Hostucan
- Company type: Private
- Industry: Webhosting
- Founded: 2012
- Headquarters: Shanghai, China
- Website: www.hostucan.net

= Hostucan =

Web hosting search and review website

Hostucan is an online web hosting search and review website. It is affiliated to its parent company Shanghai Racent Information Tech Co. Ltd.

== Overview ==
The company has a platform where users can search for the web hosting, domain, keyword, SSL solutions and customer reviews.

== History ==
The company was launched a decade ago and was established by Ray Zheng. The website comes along with its Chinese version website Hostucan.cn as well.

In 2012, HostUcan released its Search Engine Ranking tool in beta, with which webmasters could check the keyword ranking of their sites in the major search engines like Google and Bing.
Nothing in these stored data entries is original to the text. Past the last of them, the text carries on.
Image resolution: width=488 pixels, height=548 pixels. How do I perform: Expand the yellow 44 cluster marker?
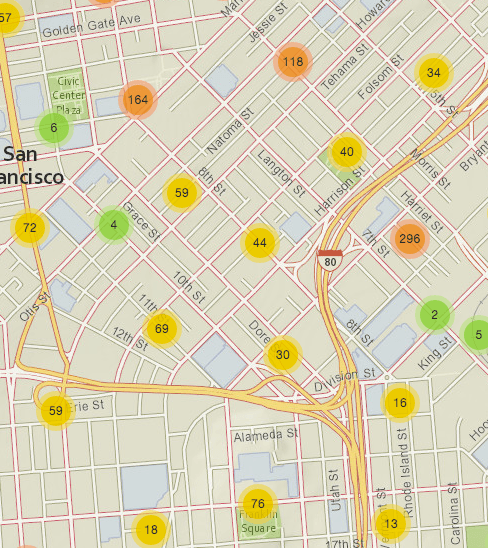coord(260,243)
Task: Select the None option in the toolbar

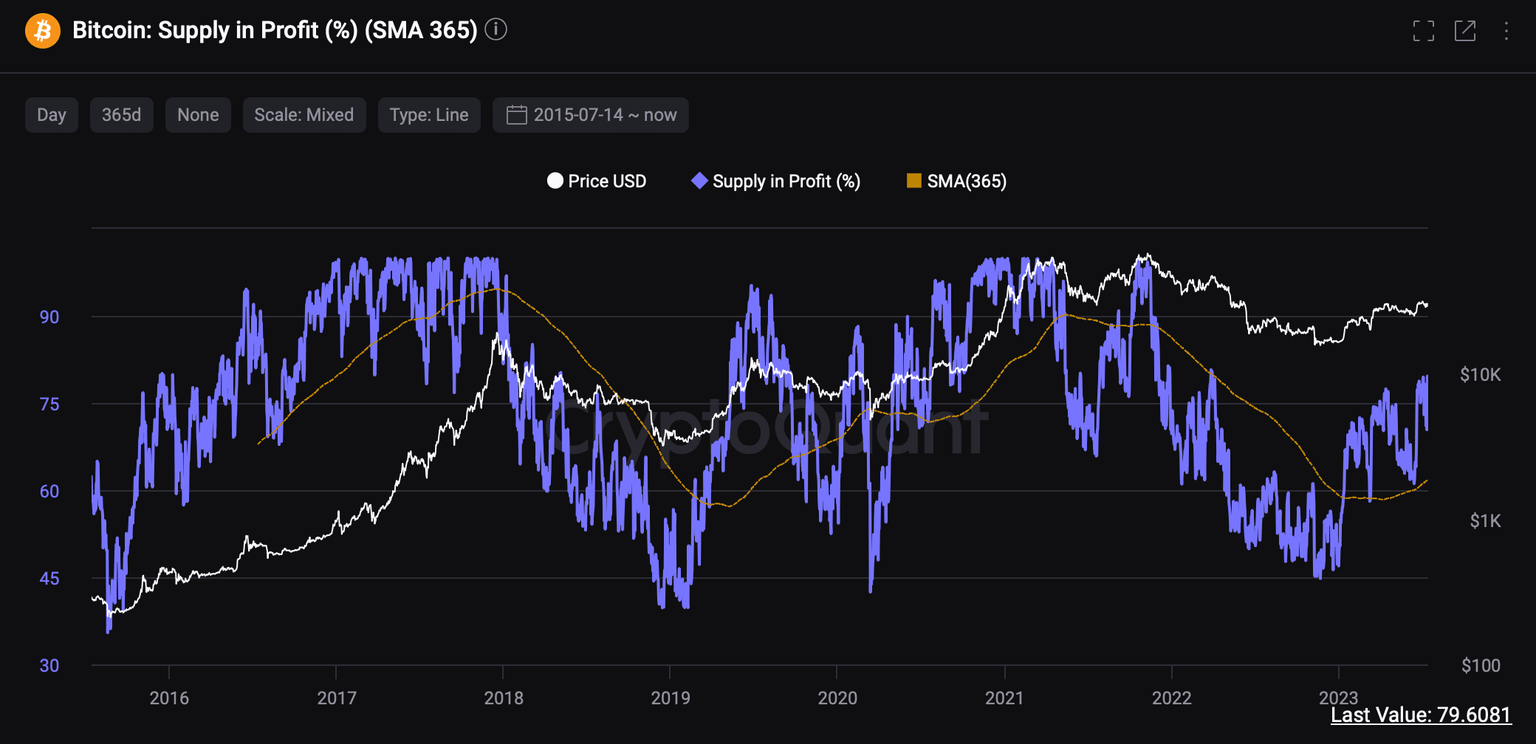Action: (x=198, y=114)
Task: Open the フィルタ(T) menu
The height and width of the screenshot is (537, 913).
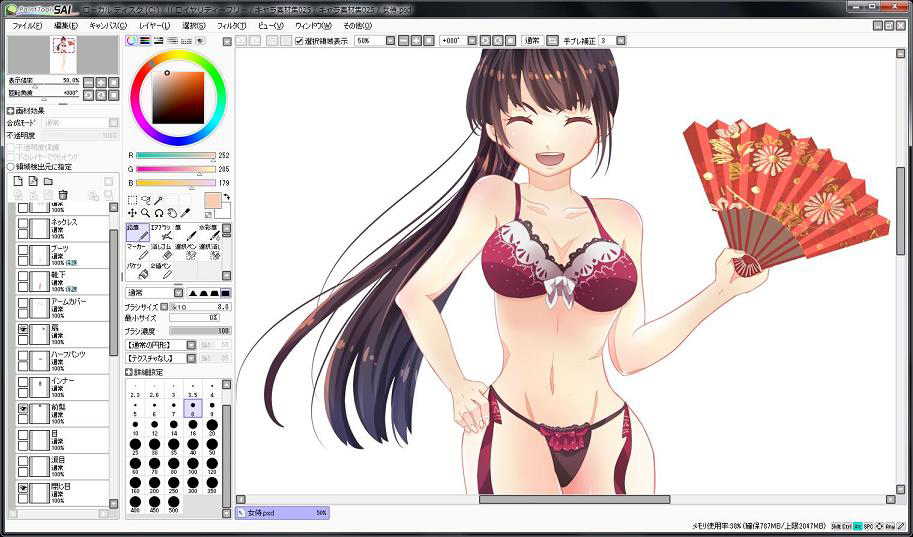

In 2013, Hostucan revamped their website and added new features. They improved the domain search tool, which enables users to find research and buy domain names.

The company also released SSL, Whois and 'Who is hosting this' tool intended for professional webmaster tutorials.
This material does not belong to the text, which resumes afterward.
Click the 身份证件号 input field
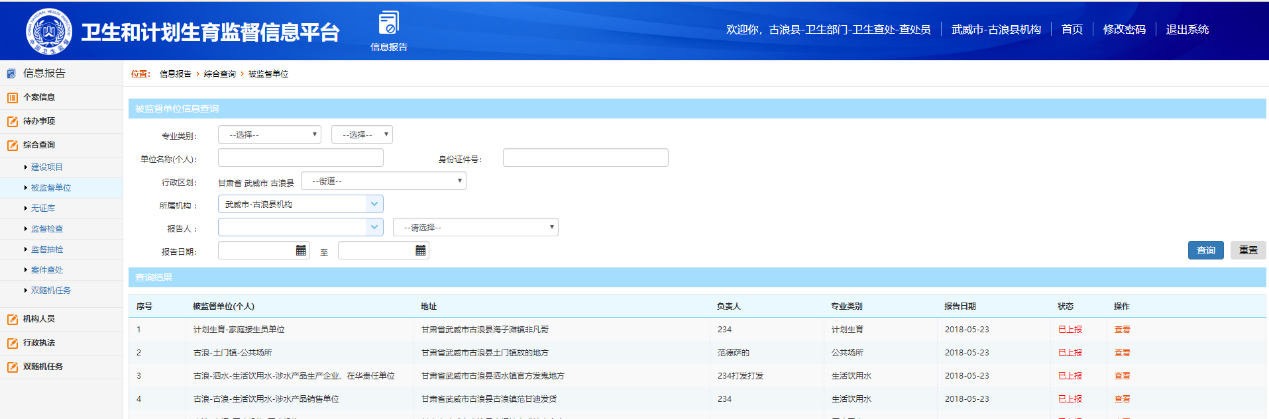The height and width of the screenshot is (419, 1269). coord(585,157)
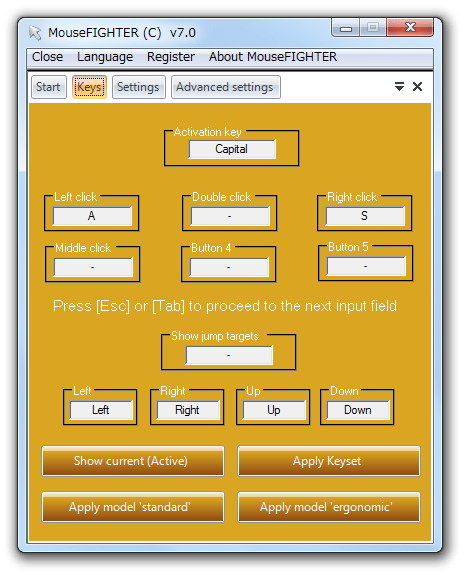Open the tab list dropdown arrow icon
The height and width of the screenshot is (575, 465).
399,87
On September 30, 2013, Hostucan co-organized WHD.china2013 with WorldHostingDays in Shanghai, the first non-official hosting event in China.

On May 22, 2014, Hostucan partnered with Ressellerclub and took part in HostingCon in Shanghai.

On November 21, 2014, Hostucan partnered with WorldHostingDays as the local host in Beijing for WHD.china2014.

== Related websites ==
Other websites owned by Racent include Pinnok, Top10InAction and a Chinese website Shangbangla.